The 2 Types Of Kidney Transplant Procedures

The 2 Types Of Kidney Transplant Procedures

Two bean-shaped organs are on either side of the spine, right below the rib cage, called kidneys. They are the size of a fist, and their primary function is eliminating and filtering minerals, waste, and fluid from the blood through urine.

A kidney transplant is a surgery procedure in which a dysfunctional kidney is replaced with a healthy kidney from a donor. The kidney could be from either a deceased organ donor or a living donor. Family members or those who are a good match for the receiver could donate one of their kidneys. The doctor will check the patient’s blood and tissue to ensure they match the donor’s.

When the body cannot filter harmful levels of fluid and waste, this raises blood pressure and leads to end-stage renal disease or an irreversible condition of kidney failure.

End-stage kidney disease is frequently caused by:

  • Diabetes
  • High blood pressure
  • Chronic glomerulonephritis causes the small filters inside the kidneys to become inflamed and eventually scarred
  • Kidney polycystic disease

Patients with end-stage kidney disease require dialysis or a kidney transplant to keep them alive by mechanically removing waste and toxins from their bloodstream. In this situation, a multidisciplinary team of medical professionals works to achieve successful results from the kidney transplant. The team will discuss the case and run tests to ascertain the best course of treatment.

Living Donor Kidney Transplant

A kidney from a healthy donor is surgically removed and transplanted into a patient with kidney failure during a living donor transplant. If the patient is going to receive a kidney from a living family member (a living-related transplant), the donor must be in decent health and have a compatible blood type. The medical practitioner will perform a mental health evaluation to ensure that the donor is okay with the decision.

A much higher success rate is the biggest benefit of a living donor kidney transplant over a deceased donor kidney transplant. There are several other benefits of a living donor transplant, which include:

● A living donor kidney typically starts working right away after the transplant. Whereas it could take several days or weeks for a deceased donor’s kidney to begin functioning regularly.

● It is possible to schedule the living donor transplant on a planned date, giving the donor and receiver time to prepare. A deceased donor kidney may become available anytime, and the operation has to be done quickly.

● If a blood relative donates the kidney, there may be a lower likelihood of rejection.

● The waiting time for a transplant reduces. On average, finding a deceased donor kidney may take three to five years.

Deceased Donor Kidney Transplant

A deceased-donor kidney is extracted from people who have died and are eligible organ donors. A healthy kidney is taken from a brain-dead person and transplanted into a patient whose kidneys are no longer functioning optimally. The transplant takes place with the family’s consent or using a donor card.
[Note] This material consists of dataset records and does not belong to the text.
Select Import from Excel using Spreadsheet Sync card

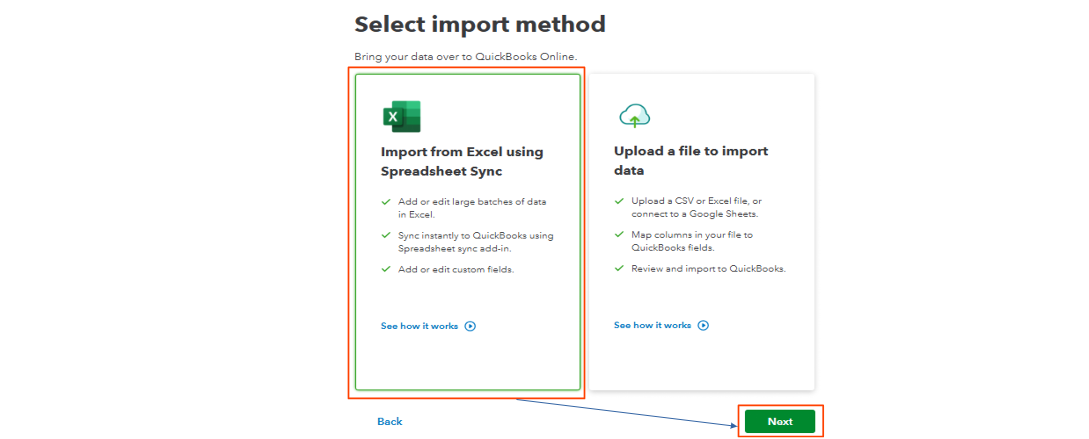pyautogui.click(x=467, y=232)
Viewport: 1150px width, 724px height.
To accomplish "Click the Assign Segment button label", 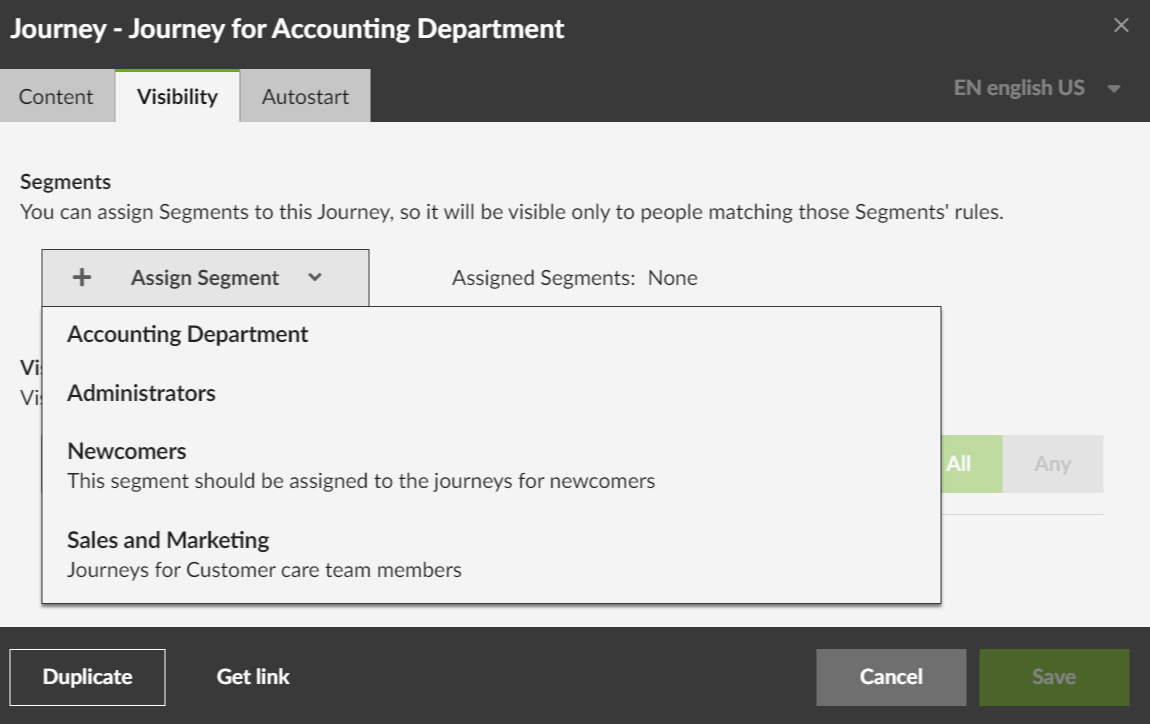I will [x=205, y=278].
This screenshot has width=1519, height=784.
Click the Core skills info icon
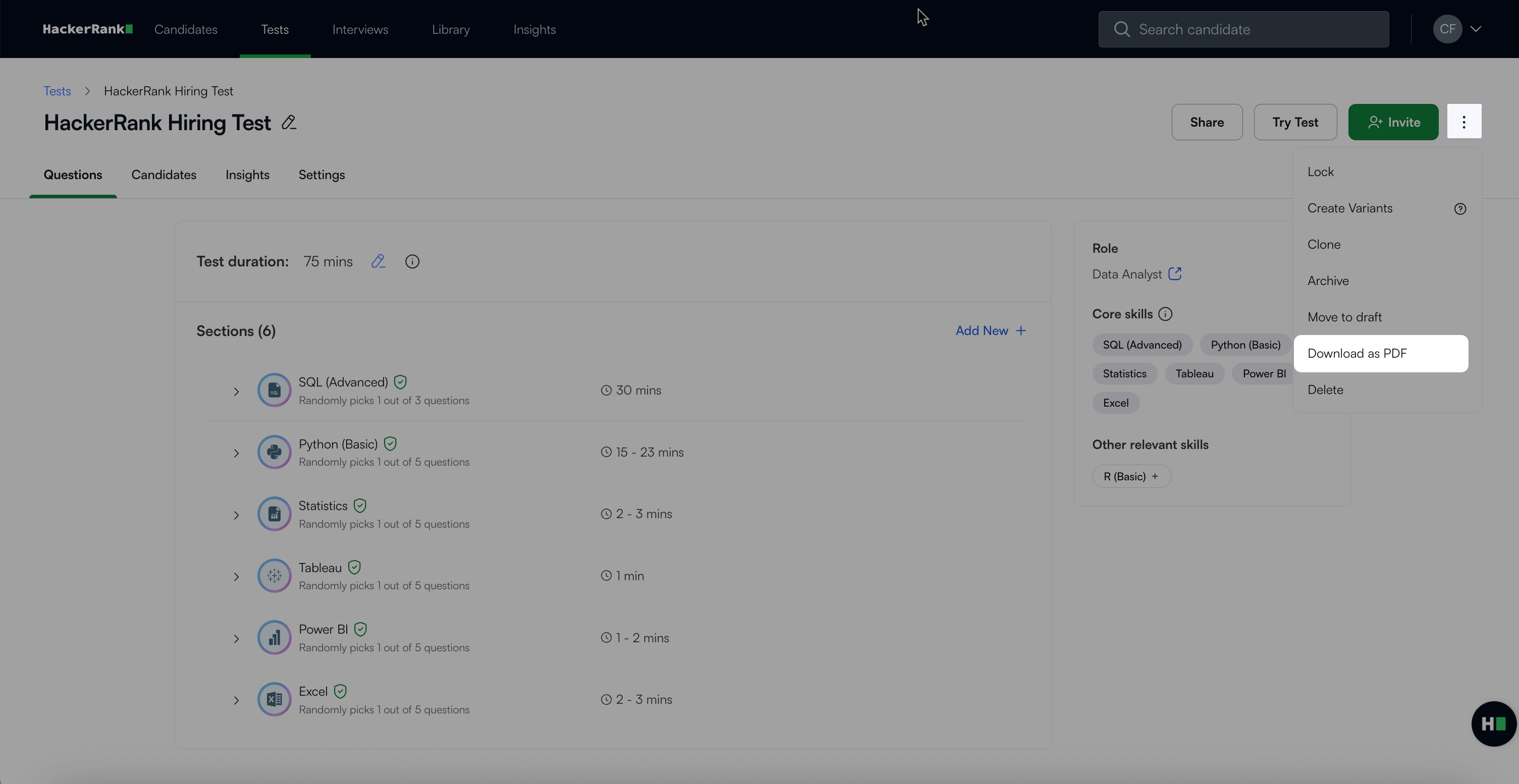point(1165,314)
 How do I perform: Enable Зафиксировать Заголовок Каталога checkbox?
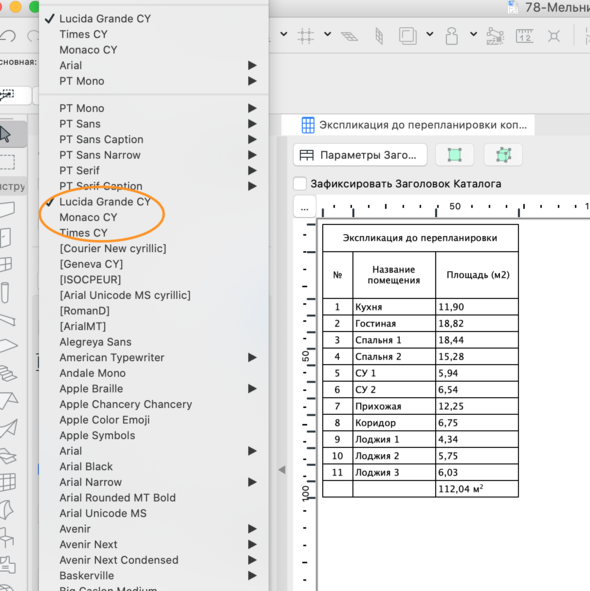coord(300,184)
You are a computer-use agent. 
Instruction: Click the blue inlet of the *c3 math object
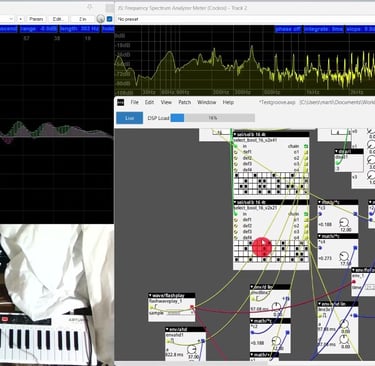[320, 214]
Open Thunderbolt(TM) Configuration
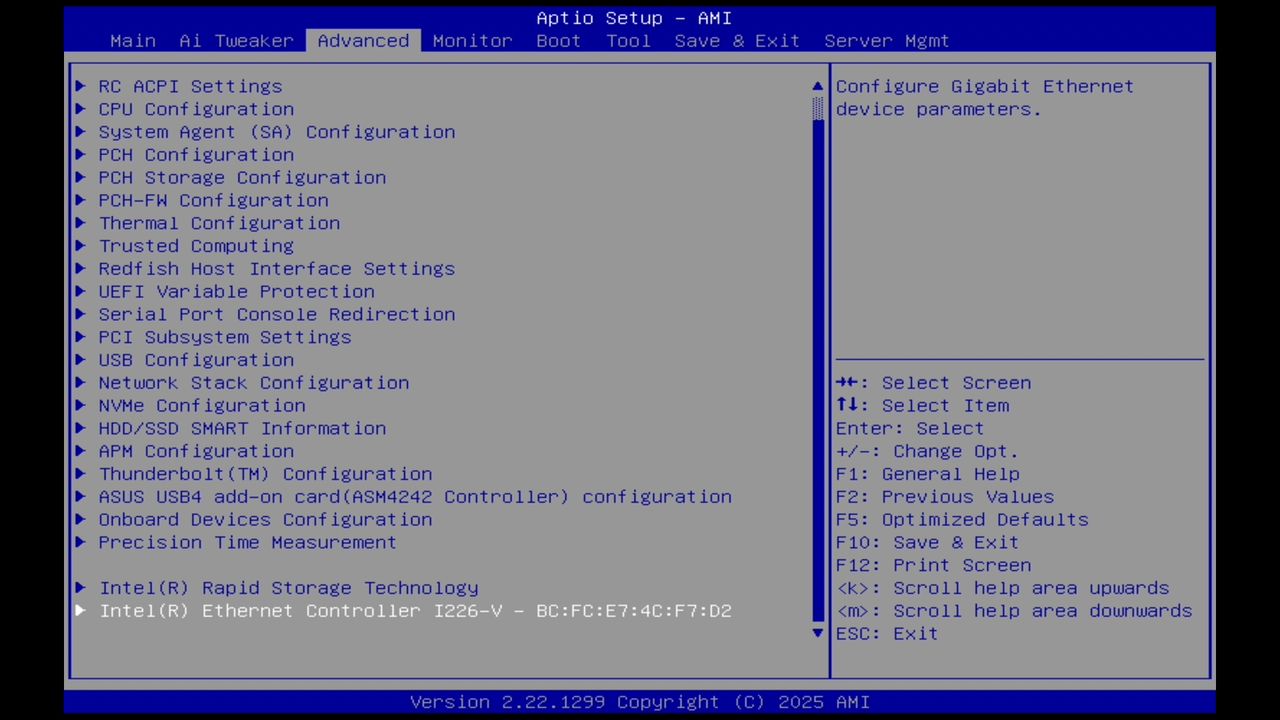The width and height of the screenshot is (1280, 720). click(x=265, y=474)
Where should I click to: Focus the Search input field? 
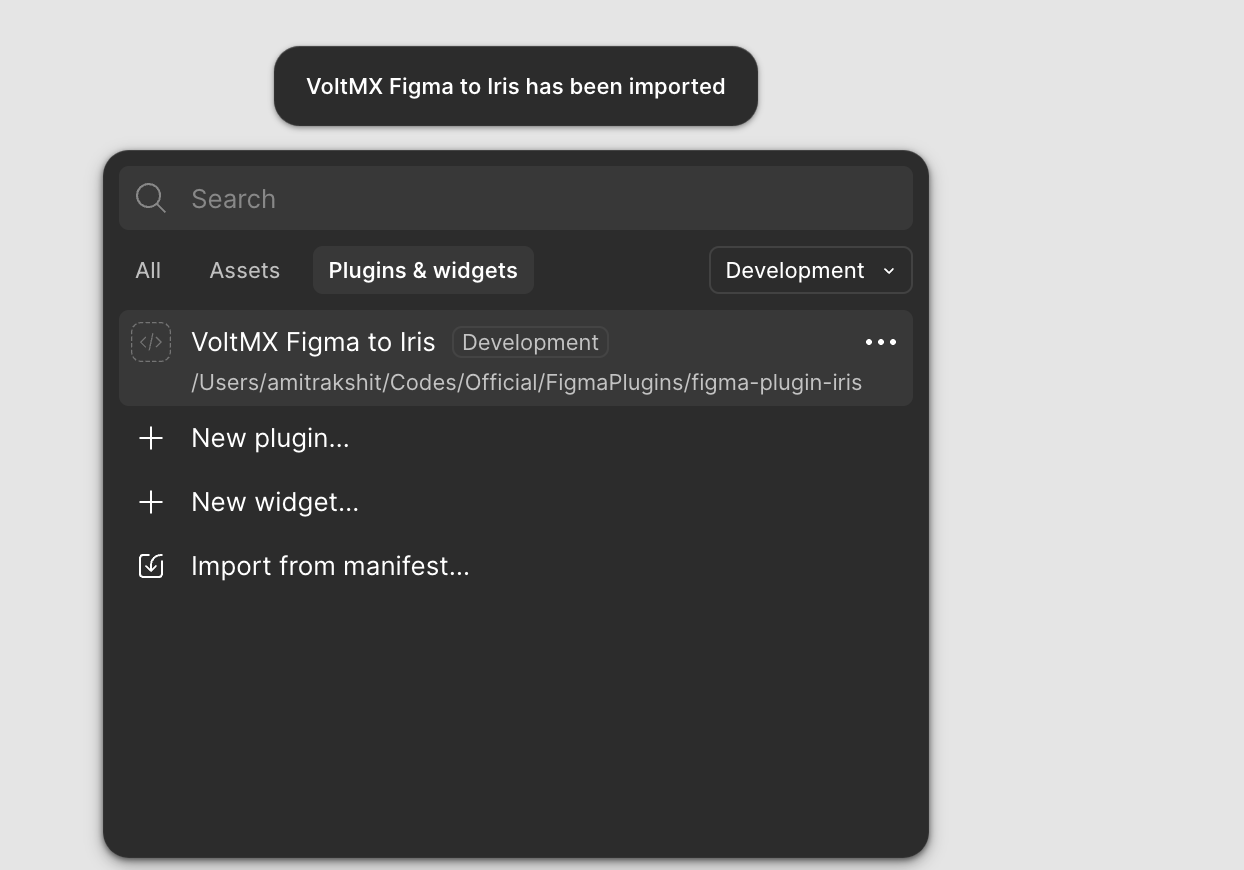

The donated kidney is connected to an equipment that gives nutrients and oxygen or is stored on ice until it is transplanted into the recipient. The donor and receiver should preferably be in the same geographic location as the transplant centre to reduce the time the kidney spends outside the human body.

A deceased donor kidney could be from people of various biological, anatomical, and social characteristics. They are divided into different categories.

  • Expanded Criteria Donors (ECD): This category is for organ donors who are over the age of 60. People between the ages of 50 to 59 who also meet a minimum of two of the following requirements: a history of hypertension, a CVA (stroke), or a creatinine level that is higher than the recommended laboratory value (1.5 mg/dl), fall under this category as well.
  • Standard Criteria Donors (SCD): This list includes donors under 50 who do not fit any of the expanded criteria listed above.
  • Donation after Cardiac Death (DCD): Also known as donation after circulatory death, this occurs after the heart has stopped beating. In DCD, the heart is no longer sending blood to the organs and organ recovery must begin immediately after death – within 60 minutes. DCD differs from Donation after Brain Death, which occurs while the heart is still pumping. Brain-dead donation is the practice in India.

The health risks connected with kidney transplantation include those directly related to the surgery, rejection of the donor organ, and the adverse effects of taking immunosuppressive drugs to keep the body from rejecting the donor’s kidney.


Receiving a kidney from a dead organ donor could take considerably longer. Some people find a match within a few months, while others may have to wait several years. The patient will have frequent health checks while on the list to ensure they are still viable candidates for transplant. The transplant facility will notify them when a compatible deceased-donor kidney becomes available.

When compared to an entire life on dialysis, a kidney transplant has a lower chance of death, a higher quality of life, and fewer dietary restrictions.